EXERCISE BRIEF:
Each line from the one that has "You are a computer-use agent. This" through the end of the entries below must be written out exactly; leave out all other lines.

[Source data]
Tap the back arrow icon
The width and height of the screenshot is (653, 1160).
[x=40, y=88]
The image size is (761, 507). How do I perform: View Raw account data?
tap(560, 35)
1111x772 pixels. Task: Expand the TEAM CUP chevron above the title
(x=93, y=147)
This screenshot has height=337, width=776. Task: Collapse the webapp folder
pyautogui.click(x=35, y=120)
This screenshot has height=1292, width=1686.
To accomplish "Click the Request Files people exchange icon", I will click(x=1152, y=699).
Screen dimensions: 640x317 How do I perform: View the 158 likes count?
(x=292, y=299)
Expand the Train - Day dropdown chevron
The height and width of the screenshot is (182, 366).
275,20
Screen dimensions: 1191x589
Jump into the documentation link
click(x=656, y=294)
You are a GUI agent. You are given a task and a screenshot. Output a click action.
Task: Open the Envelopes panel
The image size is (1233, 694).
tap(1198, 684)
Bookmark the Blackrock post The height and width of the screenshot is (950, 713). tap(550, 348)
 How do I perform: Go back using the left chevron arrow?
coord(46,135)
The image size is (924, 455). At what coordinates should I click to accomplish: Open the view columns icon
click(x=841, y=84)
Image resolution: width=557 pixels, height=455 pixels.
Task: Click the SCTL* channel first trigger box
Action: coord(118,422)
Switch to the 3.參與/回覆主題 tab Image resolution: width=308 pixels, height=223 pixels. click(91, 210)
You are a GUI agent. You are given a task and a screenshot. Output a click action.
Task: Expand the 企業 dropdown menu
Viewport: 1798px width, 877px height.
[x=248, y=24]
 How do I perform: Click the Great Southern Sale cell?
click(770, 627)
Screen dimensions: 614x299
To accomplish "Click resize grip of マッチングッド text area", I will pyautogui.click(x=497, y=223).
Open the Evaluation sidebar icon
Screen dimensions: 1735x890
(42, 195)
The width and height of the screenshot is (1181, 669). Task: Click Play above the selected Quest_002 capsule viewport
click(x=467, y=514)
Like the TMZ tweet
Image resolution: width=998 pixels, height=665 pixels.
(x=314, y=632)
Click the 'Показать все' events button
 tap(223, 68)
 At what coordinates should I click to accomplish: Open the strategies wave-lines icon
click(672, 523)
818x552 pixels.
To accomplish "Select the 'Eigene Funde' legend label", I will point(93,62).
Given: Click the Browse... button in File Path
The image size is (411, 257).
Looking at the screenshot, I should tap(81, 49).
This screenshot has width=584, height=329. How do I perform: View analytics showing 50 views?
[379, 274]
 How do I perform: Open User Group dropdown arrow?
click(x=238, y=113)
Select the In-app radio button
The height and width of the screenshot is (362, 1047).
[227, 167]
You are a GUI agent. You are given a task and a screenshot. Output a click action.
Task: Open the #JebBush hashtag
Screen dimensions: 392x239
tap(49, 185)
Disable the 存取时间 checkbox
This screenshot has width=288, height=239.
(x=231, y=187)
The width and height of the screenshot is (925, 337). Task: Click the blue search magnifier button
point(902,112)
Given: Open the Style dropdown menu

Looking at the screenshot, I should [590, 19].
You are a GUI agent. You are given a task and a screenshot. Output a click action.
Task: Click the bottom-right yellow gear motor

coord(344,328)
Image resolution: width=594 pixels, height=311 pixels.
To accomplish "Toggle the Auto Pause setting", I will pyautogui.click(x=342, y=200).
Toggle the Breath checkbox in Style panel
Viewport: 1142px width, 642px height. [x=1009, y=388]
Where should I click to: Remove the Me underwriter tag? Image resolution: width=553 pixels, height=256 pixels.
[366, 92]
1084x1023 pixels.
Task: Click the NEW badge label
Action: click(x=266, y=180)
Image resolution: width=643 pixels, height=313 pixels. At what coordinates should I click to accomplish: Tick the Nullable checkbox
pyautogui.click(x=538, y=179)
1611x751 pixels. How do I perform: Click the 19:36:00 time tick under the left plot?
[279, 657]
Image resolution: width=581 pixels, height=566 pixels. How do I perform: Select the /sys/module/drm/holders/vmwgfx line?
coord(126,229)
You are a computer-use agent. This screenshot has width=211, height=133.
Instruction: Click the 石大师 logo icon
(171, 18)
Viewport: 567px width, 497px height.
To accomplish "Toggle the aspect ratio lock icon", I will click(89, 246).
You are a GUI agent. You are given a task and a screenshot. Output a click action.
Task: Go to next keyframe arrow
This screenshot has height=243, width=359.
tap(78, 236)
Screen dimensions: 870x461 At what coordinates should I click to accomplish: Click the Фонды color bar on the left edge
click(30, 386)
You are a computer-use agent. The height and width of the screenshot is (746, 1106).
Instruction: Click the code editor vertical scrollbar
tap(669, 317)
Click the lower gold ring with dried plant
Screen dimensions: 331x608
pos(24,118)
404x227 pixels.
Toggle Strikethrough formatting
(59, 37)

EXPECTED ANSWER:
You are a computer-use agent. This screenshot has width=211, height=133.
Instruction: Click the 石大师 logo icon
(171, 18)
Viewport: 567px width, 497px height.
To accomplish "Toggle the aspect ratio lock icon", I will click(89, 246).
You are a GUI agent. You are given a task and a screenshot. Output a click action.
Task: Go to next keyframe arrow
This screenshot has height=243, width=359.
tap(78, 236)
Screen dimensions: 870x461 At what coordinates should I click to accomplish: Click the Фонды color bar on the left edge
click(30, 386)
You are a computer-use agent. The height and width of the screenshot is (746, 1106).
Instruction: Click the code editor vertical scrollbar
tap(669, 317)
Click the lower gold ring with dried plant
Screen dimensions: 331x608
pos(24,118)
404x227 pixels.
Toggle Strikethrough formatting
(59, 37)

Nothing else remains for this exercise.